The study was limited by its retrospective design, small sample size and inconsistent patient follow-up. Additionally, the follow-up period in this study was only an average of 1.5 months. Any long-term outcome related to left gastric artery embolization is unclear. Furthermore, the effect on comorbidities in this cohort remains indeterminate. However, the aim of this study was to evaluate body composition change after LGAE. The efficacy of LGAE as a bariatric procedure will be best determined through randomized clinical trials.

In conclusion, patients who underwent LGAE for gastric bleeding experienced significant weight loss, which was associated with both decreased abdominal fat and lean skeletal muscle in the short-term follow-up of this study.
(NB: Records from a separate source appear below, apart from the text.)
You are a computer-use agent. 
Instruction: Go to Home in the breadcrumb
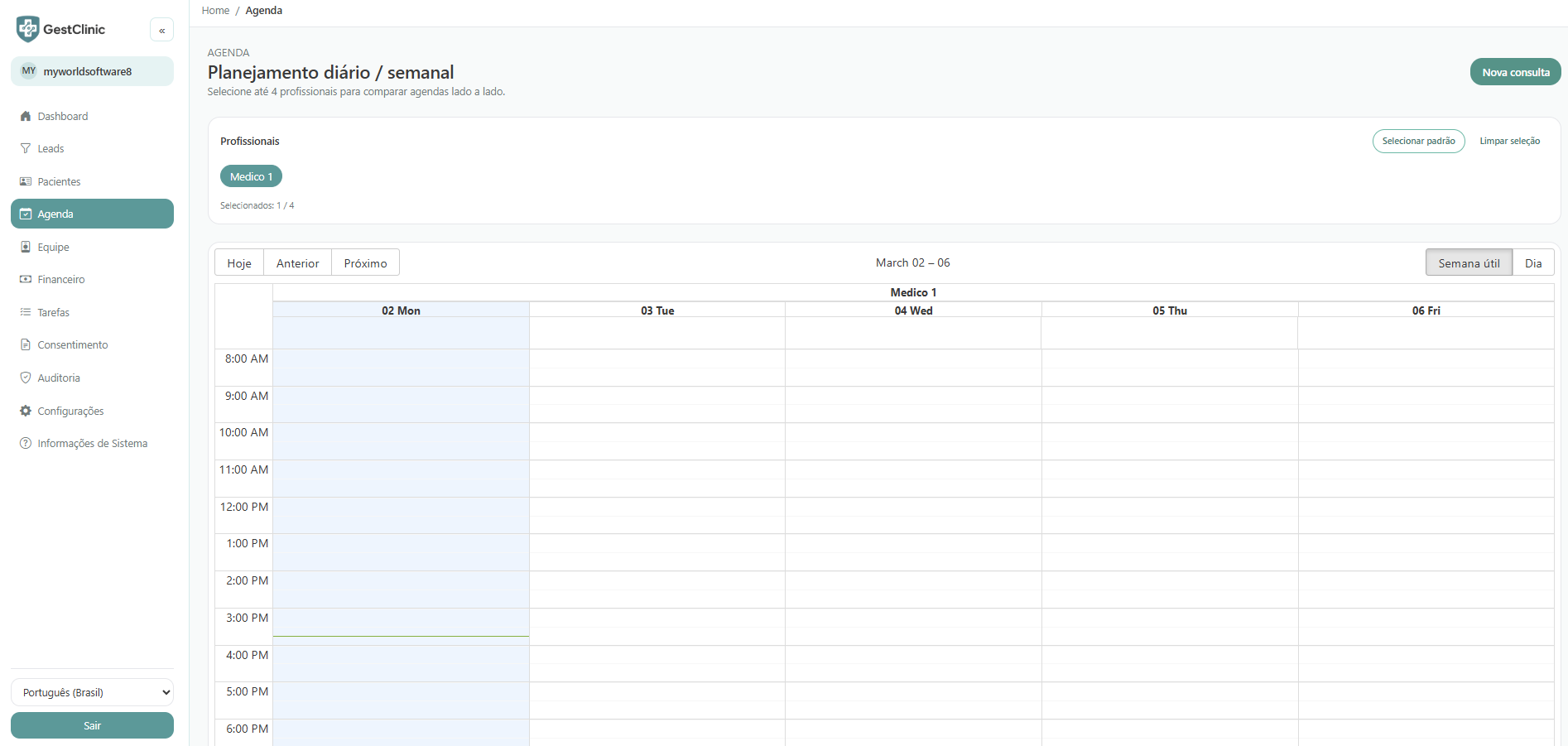click(x=214, y=10)
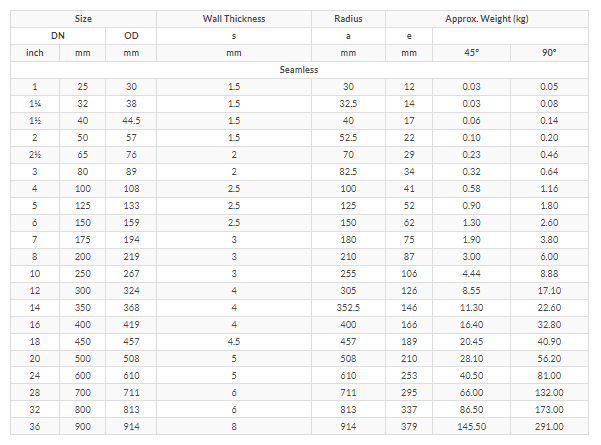Viewport: 601px width, 445px height.
Task: Click the OD header cell
Action: click(131, 36)
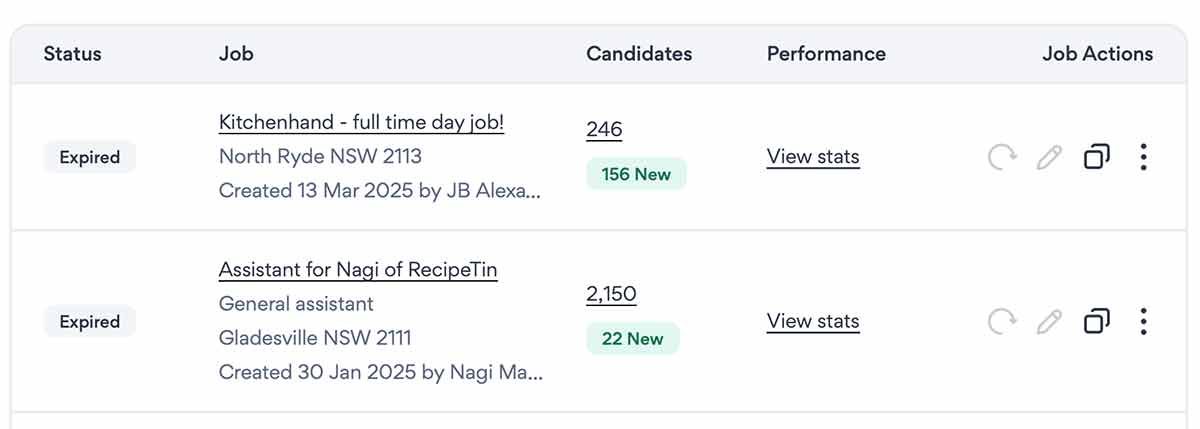The height and width of the screenshot is (429, 1200).
Task: Open the Kitchenhand - full time day job link
Action: point(361,123)
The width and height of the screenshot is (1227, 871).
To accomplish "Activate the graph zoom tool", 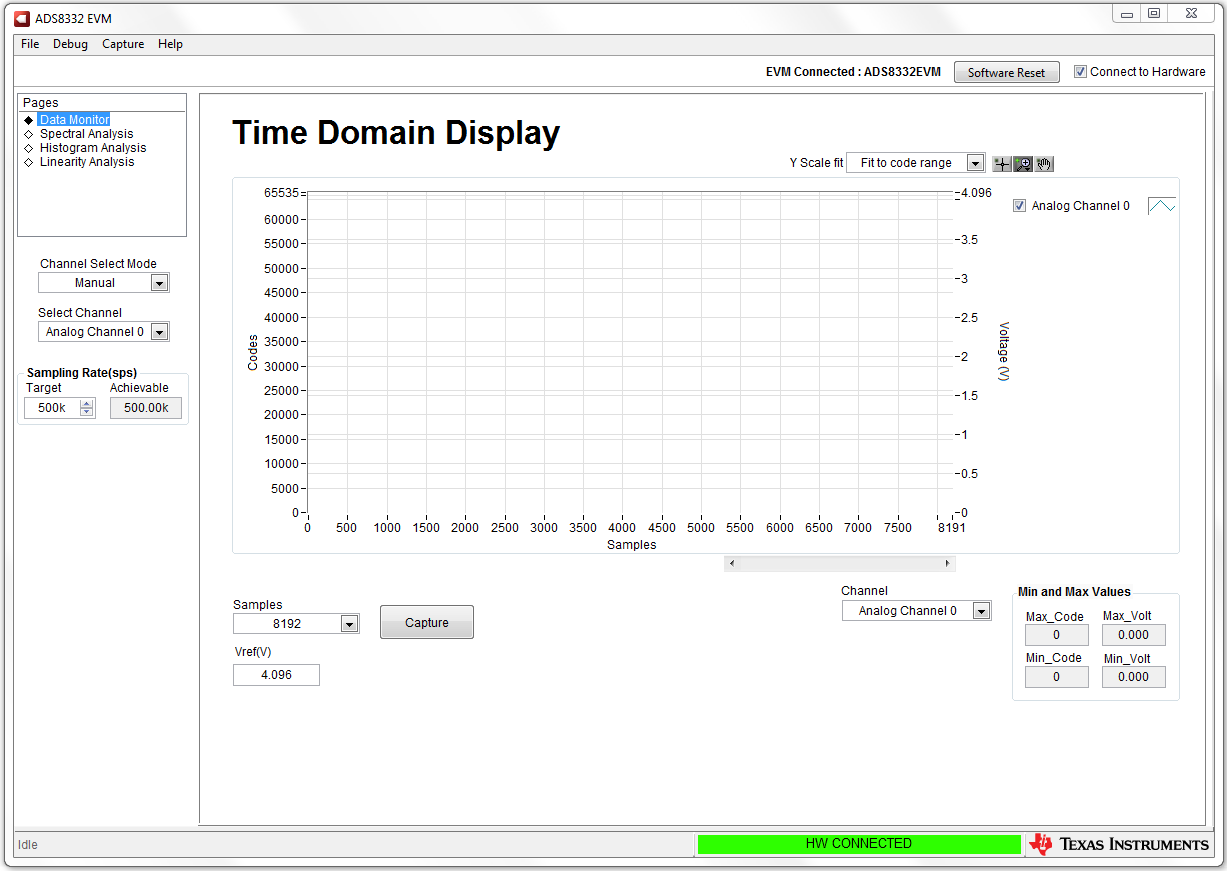I will [1023, 164].
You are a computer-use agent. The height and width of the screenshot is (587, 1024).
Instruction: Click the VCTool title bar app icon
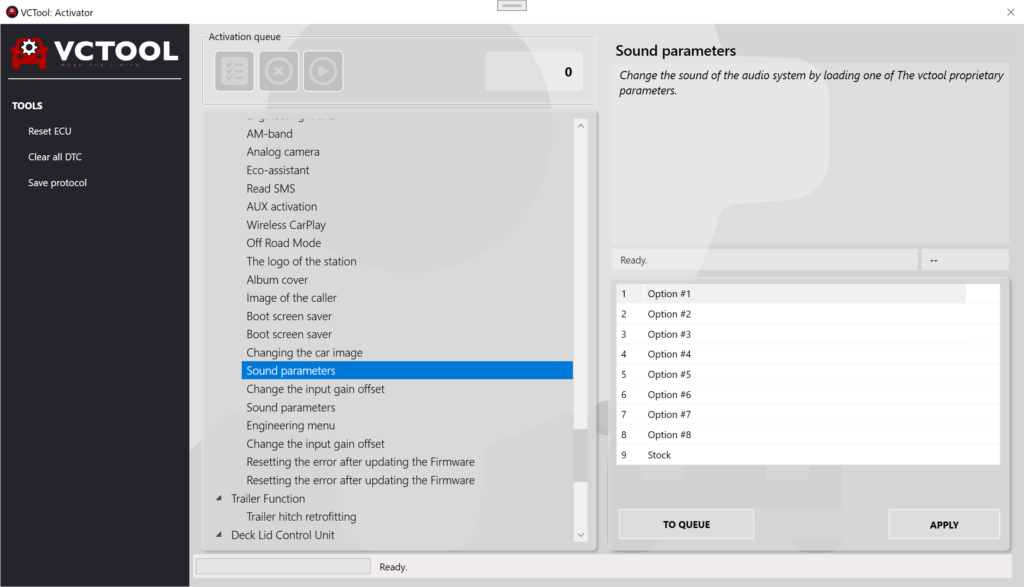tap(11, 12)
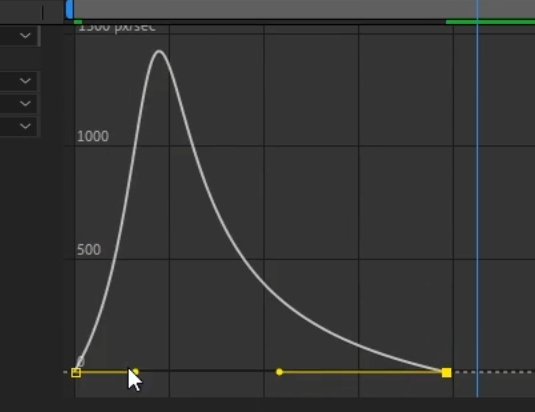Viewport: 535px width, 412px height.
Task: Click the small green segment at timeline start
Action: 78,22
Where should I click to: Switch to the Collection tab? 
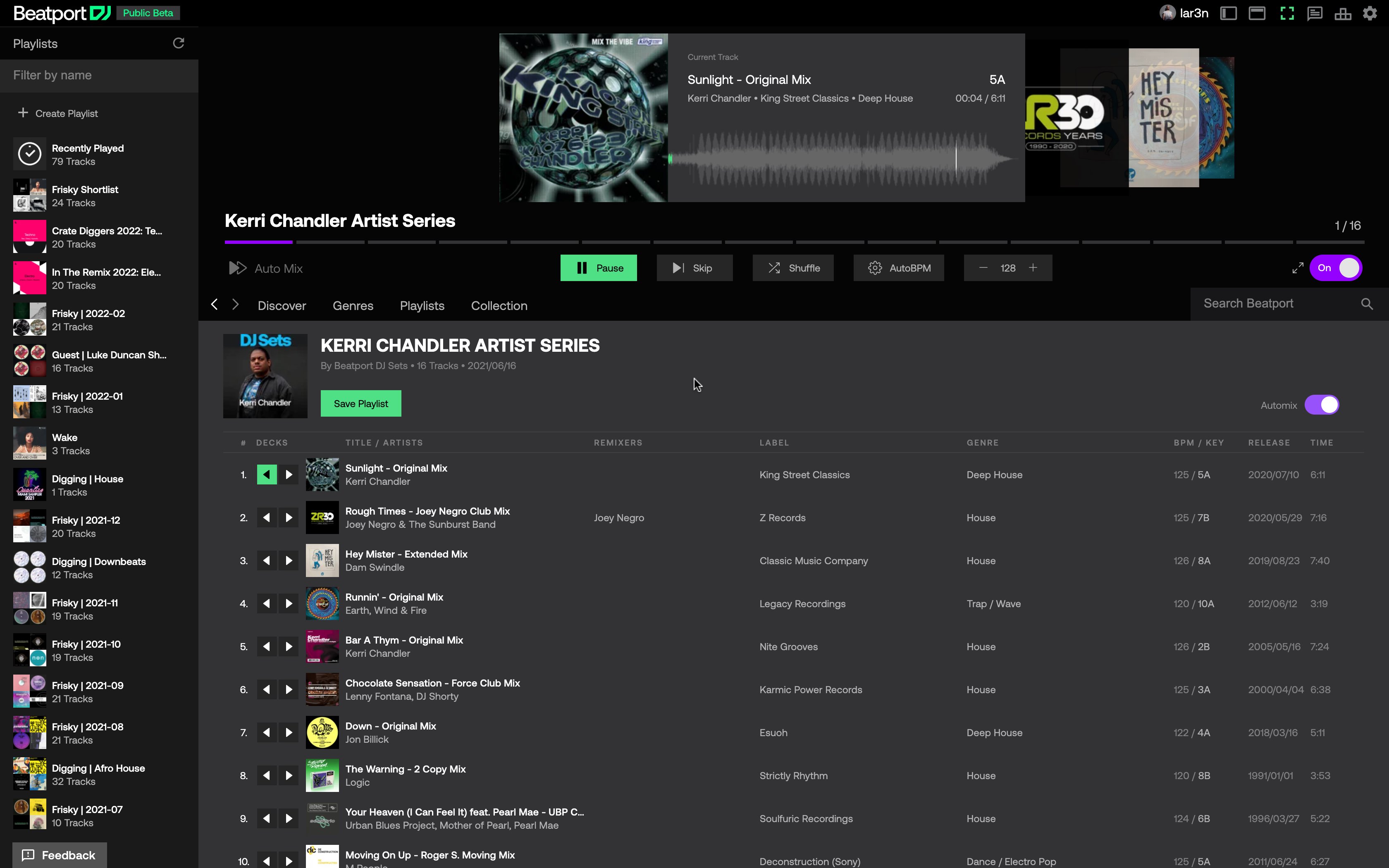pyautogui.click(x=499, y=305)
Alterations in tissue mass after LGAE do not occur symmetrically and are inadequately reflected by changes in gross weight alone. Body composition analysis can readily assess the extent of fat loss as well as identify unintended muscle wasting, which can then be managed appropriately.

Table 1.

Baseline patient characteristics

LGAE cohort (N=16)
Female Sex, n (%) 7 (44)
Age, mean (SD), years 57.6 (12.9)
Diabetes mellitus, n (%) 5 (31.2)
Coronary artery disease, n (%) 6 (37.5)
Hypertension, n (%) 9 (56.2)
Chronic obstructive pulmonary disease, n (%) 3 (18.8)
Chronic kidney disease, n (%) 3 (18.8)
Time interval between CT scans, mean (SD), months 1.5 (0.8)
Body weight, mean (SD), kg 87.9 (12.5)
Body mass index, mean (SD), kg 30.0 (4.3)
Excess body weight, mean (SD), kg 23.3 (10.6)
Total body fat index, mean (SD), cm2/m2 128.6 (54.6)
Subcutaneous fat index, mean (SD), cm2/m2 81.7 (44.5)
Visceral fat index, mean (SD), cm2/m2 35.8 (17.8)
Intramuscular fat index, mean (SD), cm2/m2 10.2 (4.8)
Skeletal muscle index, mean (SD), cm2/m2 44.5 (7.2)

Disclosures:

Sanjay Misra receives funding from National Institutes of Health Grant HL098967 from the National Heart, Lung, and Blood Institute and DK107870 from the National Institute of Diabetes and Digestive and Kidney Diseases.